*** Opening EXCERPT TO READ ***

Polycystic Ovarian Syndrome

1.     Thiyagarajan Sakhana

2.     Um E Rumana

3.     Appadurai Subashree

4.     Aidarbek Kyzy Aidanek  

 (1,2,3. Student, International Medical Faculty, Osh State University, Osh, Kyrgyz Republic.

4. Teacher, International Medical Faculty, Osh State University, Osh, Kyrgyz Republic.)

 

INTRODUCTION

PCOD, or Polycystic Ovarian Disease, occurs when the ovaries produce immature or partially mature eggs, which can form cysts over time. This condition leads to hormonal imbalances but is generally less severe than PCOS.

Key Symptoms of PCOD

● Irregular menstrual cycles

● Weight gain

● Acne and oily skin

● Hair thinning

● Fatigue

 

CAUSES

PCOS can be caused by a variety of factors

While the exact causes of PCOS are currently unknown, research has found some common factors that may increase your risk. These include:

High levels of androgen hormones — Often associated with “male” hormones, androgens are a category of hormones that naturally occurs in both men and women. Higher levels of androgen hormones in females can lead to the development of PCOS and disrupt the normal function of the ovaries. Symptoms might include not ovulating releasing an egg) regularly during menstrual cycles, or having acne or extra hair growth on the face.

Elevated body weight and insulin resistance — Insulin is the main hormone responsible for controlling blood sugar levels, and insulin resistance is the second most common cause associated with developing PCOS. Insulin resistance is when your blood sugar levels are higher than normal, but not quite so high they fit a diagnosis for diabetes — this state may also be referred to as “pre-diabetes.” Women with PCOS may also have deposits of fat in their midsection. These fat cells are more likely to be resistant to insulin, causing the body to produce more insulin, causing blood sugar control problems and the possibility of developing type 2 diabetes. Insulin resistance can result in PCOS symptoms such as irregular periods, weight gain, higher levels of testosterone, and fertility problems.

*** Closing EXCERPT TO READ ***

*ASSIGNED TASK*. Return the text on polycystic ovarian syndrome above word for word, in full.

*** Opening MATERIAL SHOWN ***

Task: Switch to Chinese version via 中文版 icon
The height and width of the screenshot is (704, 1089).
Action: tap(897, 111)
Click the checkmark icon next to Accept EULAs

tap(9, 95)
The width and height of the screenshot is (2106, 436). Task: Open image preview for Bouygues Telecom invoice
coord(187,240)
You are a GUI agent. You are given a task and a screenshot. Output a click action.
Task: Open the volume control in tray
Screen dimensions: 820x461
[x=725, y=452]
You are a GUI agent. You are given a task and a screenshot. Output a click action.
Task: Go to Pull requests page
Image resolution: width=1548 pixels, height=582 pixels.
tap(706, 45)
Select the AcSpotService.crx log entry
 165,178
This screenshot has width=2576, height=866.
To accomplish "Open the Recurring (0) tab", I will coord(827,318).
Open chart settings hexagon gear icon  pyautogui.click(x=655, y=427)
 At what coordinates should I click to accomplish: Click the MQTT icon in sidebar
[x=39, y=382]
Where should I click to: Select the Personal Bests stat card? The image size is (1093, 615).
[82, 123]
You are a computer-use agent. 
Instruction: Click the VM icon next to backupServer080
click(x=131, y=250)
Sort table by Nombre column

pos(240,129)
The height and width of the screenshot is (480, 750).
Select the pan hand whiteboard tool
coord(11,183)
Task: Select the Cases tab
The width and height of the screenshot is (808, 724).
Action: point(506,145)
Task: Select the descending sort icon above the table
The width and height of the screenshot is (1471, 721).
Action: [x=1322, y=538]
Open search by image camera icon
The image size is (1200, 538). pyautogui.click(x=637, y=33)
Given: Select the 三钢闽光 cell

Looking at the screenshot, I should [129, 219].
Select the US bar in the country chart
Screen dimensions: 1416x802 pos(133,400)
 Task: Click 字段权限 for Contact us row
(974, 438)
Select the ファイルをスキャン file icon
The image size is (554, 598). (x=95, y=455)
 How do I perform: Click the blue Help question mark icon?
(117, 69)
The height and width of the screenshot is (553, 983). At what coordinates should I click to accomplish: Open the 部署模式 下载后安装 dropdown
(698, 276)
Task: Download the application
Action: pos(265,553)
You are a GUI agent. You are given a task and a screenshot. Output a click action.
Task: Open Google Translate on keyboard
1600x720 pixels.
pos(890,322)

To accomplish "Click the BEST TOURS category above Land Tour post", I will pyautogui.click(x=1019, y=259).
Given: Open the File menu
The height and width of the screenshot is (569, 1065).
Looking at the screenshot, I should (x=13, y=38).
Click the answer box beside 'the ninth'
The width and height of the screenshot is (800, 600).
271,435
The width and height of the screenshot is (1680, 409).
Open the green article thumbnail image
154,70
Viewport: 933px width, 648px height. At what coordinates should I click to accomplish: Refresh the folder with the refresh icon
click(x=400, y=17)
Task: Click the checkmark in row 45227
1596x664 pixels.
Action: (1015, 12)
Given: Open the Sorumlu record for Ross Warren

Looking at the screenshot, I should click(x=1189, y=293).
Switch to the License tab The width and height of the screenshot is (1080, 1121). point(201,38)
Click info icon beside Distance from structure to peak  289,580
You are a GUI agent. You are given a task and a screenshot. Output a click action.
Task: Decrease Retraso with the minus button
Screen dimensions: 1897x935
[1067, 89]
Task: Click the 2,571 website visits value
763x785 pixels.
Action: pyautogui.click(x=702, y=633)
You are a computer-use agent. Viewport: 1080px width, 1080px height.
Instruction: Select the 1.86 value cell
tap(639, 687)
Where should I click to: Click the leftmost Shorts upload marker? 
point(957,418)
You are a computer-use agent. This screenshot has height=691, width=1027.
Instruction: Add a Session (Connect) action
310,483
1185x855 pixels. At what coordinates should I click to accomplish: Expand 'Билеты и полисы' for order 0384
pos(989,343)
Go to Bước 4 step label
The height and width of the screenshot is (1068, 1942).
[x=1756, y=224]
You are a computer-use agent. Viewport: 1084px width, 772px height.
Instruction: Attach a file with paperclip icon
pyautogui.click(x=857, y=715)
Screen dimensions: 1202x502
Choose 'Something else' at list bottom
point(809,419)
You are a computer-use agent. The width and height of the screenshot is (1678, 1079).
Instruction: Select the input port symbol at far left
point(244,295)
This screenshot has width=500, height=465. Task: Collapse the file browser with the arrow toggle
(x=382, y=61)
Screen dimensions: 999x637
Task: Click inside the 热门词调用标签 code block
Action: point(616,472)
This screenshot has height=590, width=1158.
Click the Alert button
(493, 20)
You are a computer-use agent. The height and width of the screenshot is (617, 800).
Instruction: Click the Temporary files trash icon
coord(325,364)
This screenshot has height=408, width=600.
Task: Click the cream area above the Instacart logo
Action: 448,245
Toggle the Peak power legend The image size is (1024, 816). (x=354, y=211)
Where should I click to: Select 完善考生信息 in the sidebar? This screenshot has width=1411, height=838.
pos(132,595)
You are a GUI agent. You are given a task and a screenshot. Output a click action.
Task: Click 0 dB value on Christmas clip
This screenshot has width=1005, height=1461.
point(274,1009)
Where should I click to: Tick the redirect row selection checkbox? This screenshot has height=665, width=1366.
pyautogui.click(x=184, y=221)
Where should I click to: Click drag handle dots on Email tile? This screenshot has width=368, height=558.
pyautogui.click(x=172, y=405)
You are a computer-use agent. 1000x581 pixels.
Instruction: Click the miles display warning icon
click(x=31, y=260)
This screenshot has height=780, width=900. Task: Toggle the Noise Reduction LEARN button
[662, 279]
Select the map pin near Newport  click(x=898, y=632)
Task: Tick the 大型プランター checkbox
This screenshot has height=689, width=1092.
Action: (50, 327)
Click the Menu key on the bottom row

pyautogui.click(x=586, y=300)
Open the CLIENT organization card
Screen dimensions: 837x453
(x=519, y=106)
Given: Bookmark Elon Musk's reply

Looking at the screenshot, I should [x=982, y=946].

*** Closing MATERIAL SHOWN ***

*YOUR SOLUTION*.
Polycystic Ovarian Syndrome

1.     Thiyagarajan Sakhana

2.     Um E Rumana

3.     Appadurai Subashree

4.     Aidarbek Kyzy Aidanek  

 (1,2,3. Student, International Medical Faculty, Osh State University, Osh, Kyrgyz Republic.

4. Teacher, International Medical Faculty, Osh State University, Osh, Kyrgyz Republic.)

 

INTRODUCTION

PCOD, or Polycystic Ovarian Disease, occurs when the ovaries produce immature or partially mature eggs, which can form cysts over time. This condition leads to hormonal imbalances but is generally less severe than PCOS.

Key Symptoms of PCOD

● Irregular menstrual cycles

● Weight gain

● Acne and oily skin

● Hair thinning

● Fatigue

 

CAUSES

PCOS can be caused by a variety of factors

While the exact causes of PCOS are currently unknown, research has found some common factors that may increase your risk. These include:

High levels of androgen hormones — Often associated with “male” hormones, androgens are a category of hormones that naturally occurs in both men and women. Higher levels of androgen hormones in females can lead to the development of PCOS and disrupt the normal function of the ovaries. Symptoms might include not ovulating releasing an egg) regularly during menstrual cycles, or having acne or extra hair growth on the face.

Elevated body weight and insulin resistance — Insulin is the main hormone responsible for controlling blood sugar levels, and insulin resistance is the second most common cause associated with developing PCOS. Insulin resistance is when your blood sugar levels are higher than normal, but not quite so high they fit a diagnosis for diabetes — this state may also be referred to as “pre-diabetes.” Women with PCOS may also have deposits of fat in their midsection. These fat cells are more likely to be resistant to insulin, causing the body to produce more insulin, causing blood sugar control problems and the possibility of developing type 2 diabetes. Insulin resistance can result in PCOS symptoms such as irregular periods, weight gain, higher levels of testosterone, and fertility problems.